Yesterday I listened to an English sermon while I ate lunch and did other household tasks. It was specifically about what God thinks about the fires in Australia. It pointed us back to the fact that this world is broken and groaning and nothing is going to fix it before Jesus comes back. The preacher compelled us to be compassionate and do what we can for those who are hurting, but also to fix our eyes on Jesus. To put full trust in him alone, because no other can save us in the long run. 

We can put the fires out, but will still die of some other cause later. We can follow God's lead to a new job, and find that the rug has been pulled from underneath us before we even arrived. We can be as good as we possibly can, but still have the person we pledged to love forever turn their back on us. We can devote our lives to serving others, only to have cancer take our lives.
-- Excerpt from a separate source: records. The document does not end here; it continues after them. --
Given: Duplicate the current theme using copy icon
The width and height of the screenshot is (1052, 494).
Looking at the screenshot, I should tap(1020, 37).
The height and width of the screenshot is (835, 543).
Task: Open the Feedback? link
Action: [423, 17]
God's most extensive answer to someone who asked "Why?" that is recorded in the Bible is in Job. If you read through chapters 38 to 41, you quickly have your breath taken away. God didn't answer Job's question about why he suffered so greatly, but rather revealed to Job the vast chasm of difference between his knowledge and power and God's. Afterall what human can answer the question: "Do you send the lightning bolts on their way? Do they report to you, 'Here we are'?" (38:35 NIV).

And again in Isaiah 40 God speaks to his people, people who are in a world of pain: exiled, crushed, and without hope. He points to his great power and wisdom, "Who has measured the waters in the hollow of his hand, or with the breadth of his hand marked off the heavens? Who has held the dust of the earth in a basket, or weighed the mountains on the scales and the hills in a balance?" (v12 NIV).

So, I'm pointed back to God, who says:
"We are hard pressed on every side, but not crushed; perpelxed, but not in despair; persecuted, but not abandoned; struck down, but not destoryed... 
So we fix our eyes not on what is seen, but on what is unseen. For what is seen is temporary, but what is unseen is eternal" (2 Cor. 4:8, 9, 18 NIV).
For me, now, today, that means continuing to trust God no matter what comes across my path. I don't understand and don't want, the pain, grief, or strife. But I won't turn my back on God, whose understanding far surpasses mine. For the time being, we all have to live with the tension of not-understanding: just like we do when we watch a movie that doesn't lay out all the pieces at the start.